_Problem to solve_
Write the entries out exactly. Any images they hold stay out of the copy.

_Material provided_
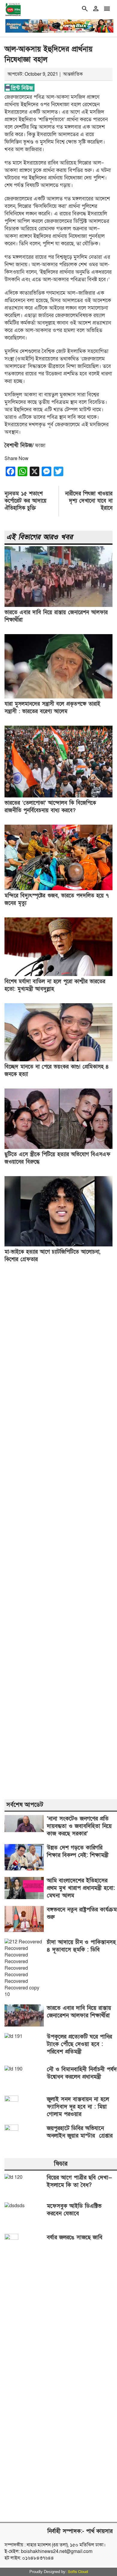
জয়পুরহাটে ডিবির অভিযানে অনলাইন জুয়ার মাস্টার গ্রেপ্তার (79, 2132)
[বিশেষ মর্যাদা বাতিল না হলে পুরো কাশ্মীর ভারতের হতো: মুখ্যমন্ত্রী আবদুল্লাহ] (58, 974)
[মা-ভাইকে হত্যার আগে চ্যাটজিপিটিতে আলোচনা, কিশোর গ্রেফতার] (58, 1245)
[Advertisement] (58, 1532)
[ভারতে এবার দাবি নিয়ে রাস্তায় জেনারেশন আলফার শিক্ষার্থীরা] (58, 605)
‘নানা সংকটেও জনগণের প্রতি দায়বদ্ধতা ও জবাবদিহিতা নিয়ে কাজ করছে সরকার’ (79, 1826)
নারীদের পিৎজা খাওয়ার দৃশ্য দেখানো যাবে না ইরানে (88, 500)
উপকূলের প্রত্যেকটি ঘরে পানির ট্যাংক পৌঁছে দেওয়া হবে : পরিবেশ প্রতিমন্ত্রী (79, 2044)
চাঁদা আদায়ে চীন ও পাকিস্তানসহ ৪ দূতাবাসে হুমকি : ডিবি (81, 1946)
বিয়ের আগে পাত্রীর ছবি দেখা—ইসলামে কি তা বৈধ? (79, 2181)
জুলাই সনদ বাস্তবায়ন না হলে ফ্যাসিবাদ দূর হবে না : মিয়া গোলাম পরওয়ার (78, 2107)
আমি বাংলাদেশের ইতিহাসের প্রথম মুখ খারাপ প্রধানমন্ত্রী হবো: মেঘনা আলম (81, 1888)
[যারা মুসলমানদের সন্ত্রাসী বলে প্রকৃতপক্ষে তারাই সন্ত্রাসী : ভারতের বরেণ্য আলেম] (58, 697)
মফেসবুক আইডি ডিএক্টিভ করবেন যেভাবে (74, 2209)
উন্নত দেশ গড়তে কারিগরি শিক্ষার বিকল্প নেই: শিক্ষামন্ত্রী (78, 1851)
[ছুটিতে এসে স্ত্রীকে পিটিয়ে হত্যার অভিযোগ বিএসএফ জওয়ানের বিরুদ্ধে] (58, 1147)
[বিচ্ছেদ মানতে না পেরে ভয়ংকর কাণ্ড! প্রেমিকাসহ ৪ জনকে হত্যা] (58, 1059)
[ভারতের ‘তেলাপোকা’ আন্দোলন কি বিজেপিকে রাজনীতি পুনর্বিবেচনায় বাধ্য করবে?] (58, 796)
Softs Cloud (78, 2572)
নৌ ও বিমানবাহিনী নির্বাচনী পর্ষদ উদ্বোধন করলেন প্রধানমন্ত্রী (82, 2073)
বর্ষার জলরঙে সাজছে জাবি (74, 2237)
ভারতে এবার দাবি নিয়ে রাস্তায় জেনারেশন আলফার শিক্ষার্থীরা (79, 2011)
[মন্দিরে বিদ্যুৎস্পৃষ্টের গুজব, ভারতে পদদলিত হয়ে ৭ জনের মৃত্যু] (58, 888)
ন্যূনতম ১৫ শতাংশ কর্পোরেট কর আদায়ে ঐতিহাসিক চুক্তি (25, 500)
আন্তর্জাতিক (73, 74)
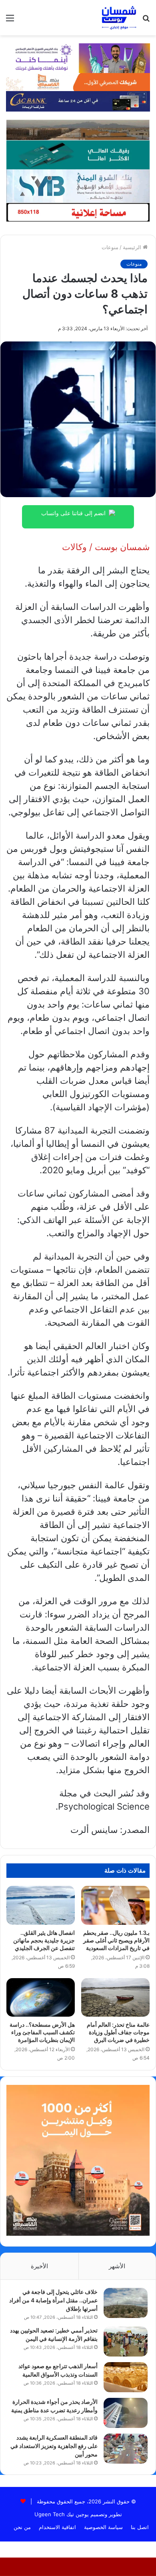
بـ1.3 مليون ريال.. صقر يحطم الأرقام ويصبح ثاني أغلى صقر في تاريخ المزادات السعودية (116, 1940)
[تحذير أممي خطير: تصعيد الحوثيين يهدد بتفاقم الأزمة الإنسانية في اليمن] (126, 2341)
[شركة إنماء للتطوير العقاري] (78, 129)
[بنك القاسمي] (78, 81)
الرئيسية (133, 247)
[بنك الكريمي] (78, 57)
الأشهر (117, 2266)
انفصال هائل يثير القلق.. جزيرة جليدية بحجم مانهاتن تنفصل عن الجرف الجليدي (44, 1940)
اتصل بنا (140, 2527)
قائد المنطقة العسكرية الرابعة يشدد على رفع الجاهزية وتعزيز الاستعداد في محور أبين (54, 2446)
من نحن (22, 2527)
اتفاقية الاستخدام (57, 2527)
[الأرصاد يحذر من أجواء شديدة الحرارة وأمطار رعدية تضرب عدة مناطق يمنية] (126, 2413)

_Task output_
জয়পুরহাটে ডিবির অভিযানে অনলাইন জুয়ার মাস্টার গ্রেপ্তার (79, 2132)
[বিশেষ মর্যাদা বাতিল না হলে পুরো কাশ্মীর ভারতের হতো: মুখ্যমন্ত্রী আবদুল্লাহ] (58, 974)
[মা-ভাইকে হত্যার আগে চ্যাটজিপিটিতে আলোচনা, কিশোর গ্রেফতার] (58, 1245)
[Advertisement] (58, 1532)
[ভারতে এবার দাবি নিয়ে রাস্তায় জেনারেশন আলফার শিক্ষার্থীরা] (58, 605)
‘নানা সংকটেও জনগণের প্রতি দায়বদ্ধতা ও জবাবদিহিতা নিয়ে কাজ করছে সরকার’ (79, 1826)
নারীদের পিৎজা খাওয়ার দৃশ্য দেখানো যাবে না ইরানে (88, 500)
উপকূলের প্রত্যেকটি ঘরে পানির ট্যাংক পৌঁছে দেওয়া হবে : পরিবেশ প্রতিমন্ত্রী (79, 2044)
চাঁদা আদায়ে চীন ও পাকিস্তানসহ ৪ দূতাবাসে হুমকি : ডিবি (81, 1946)
বিয়ের আগে পাত্রীর ছবি দেখা—ইসলামে কি তা বৈধ? (79, 2181)
জুলাই সনদ বাস্তবায়ন না হলে ফ্যাসিবাদ দূর হবে না : মিয়া গোলাম পরওয়ার (78, 2107)
আমি বাংলাদেশের ইতিহাসের প্রথম মুখ খারাপ প্রধানমন্ত্রী হবো: মেঘনা আলম (81, 1888)
[যারা মুসলমানদের সন্ত্রাসী বলে প্রকৃতপক্ষে তারাই সন্ত্রাসী : ভারতের বরেণ্য আলেম] (58, 697)
মফেসবুক আইডি ডিএক্টিভ করবেন যেভাবে (74, 2209)
উন্নত দেশ গড়তে কারিগরি শিক্ষার বিকল্প নেই: শিক্ষামন্ত্রী (78, 1851)
[ছুটিতে এসে স্ত্রীকে পিটিয়ে হত্যার অভিযোগ বিএসএফ জওয়ানের বিরুদ্ধে] (58, 1147)
[বিচ্ছেদ মানতে না পেরে ভয়ংকর কাণ্ড! প্রেমিকাসহ ৪ জনকে হত্যা] (58, 1059)
[ভারতের ‘তেলাপোকা’ আন্দোলন কি বিজেপিকে রাজনীতি পুনর্বিবেচনায় বাধ্য করবে?] (58, 796)
Softs Cloud (78, 2572)
নৌ ও বিমানবাহিনী নির্বাচনী পর্ষদ উদ্বোধন করলেন প্রধানমন্ত্রী (82, 2073)
বর্ষার জলরঙে সাজছে জাবি (74, 2237)
ভারতে এবার দাবি নিয়ে রাস্তায় জেনারেশন আলফার শিক্ষার্থীরা (79, 2011)
[মন্দিরে বিদ্যুৎস্পৃষ্টের গুজব, ভারতে পদদলিত হয়ে ৭ জনের মৃত্যু] (58, 888)
ন্যূনতম ১৫ শতাংশ কর্পোরেট কর আদায়ে ঐতিহাসিক চুক্তি (25, 500)
আন্তর্জাতিক (73, 74)
بـ1.3 مليون ريال.. صقر يحطم الأرقام ويصبح ثاني أغلى صقر في تاريخ المزادات السعودية (116, 1940)
[تحذير أممي خطير: تصعيد الحوثيين يهدد بتفاقم الأزمة الإنسانية في اليمن] (126, 2341)
[شركة إنماء للتطوير العقاري] (78, 129)
[بنك القاسمي] (78, 81)
الرئيسية (133, 247)
[بنك الكريمي] (78, 57)
الأشهر (117, 2266)
انفصال هائل يثير القلق.. جزيرة جليدية بحجم مانهاتن تنفصل عن الجرف الجليدي (44, 1940)
اتصل بنا (140, 2527)
قائد المنطقة العسكرية الرابعة يشدد على رفع الجاهزية وتعزيز الاستعداد في محور أبين (54, 2446)
من نحن (22, 2527)
اتفاقية الاستخدام (57, 2527)
[الأرصاد يحذر من أجواء شديدة الحرارة وأمطار رعدية تضرب عدة مناطق يمنية] (126, 2413)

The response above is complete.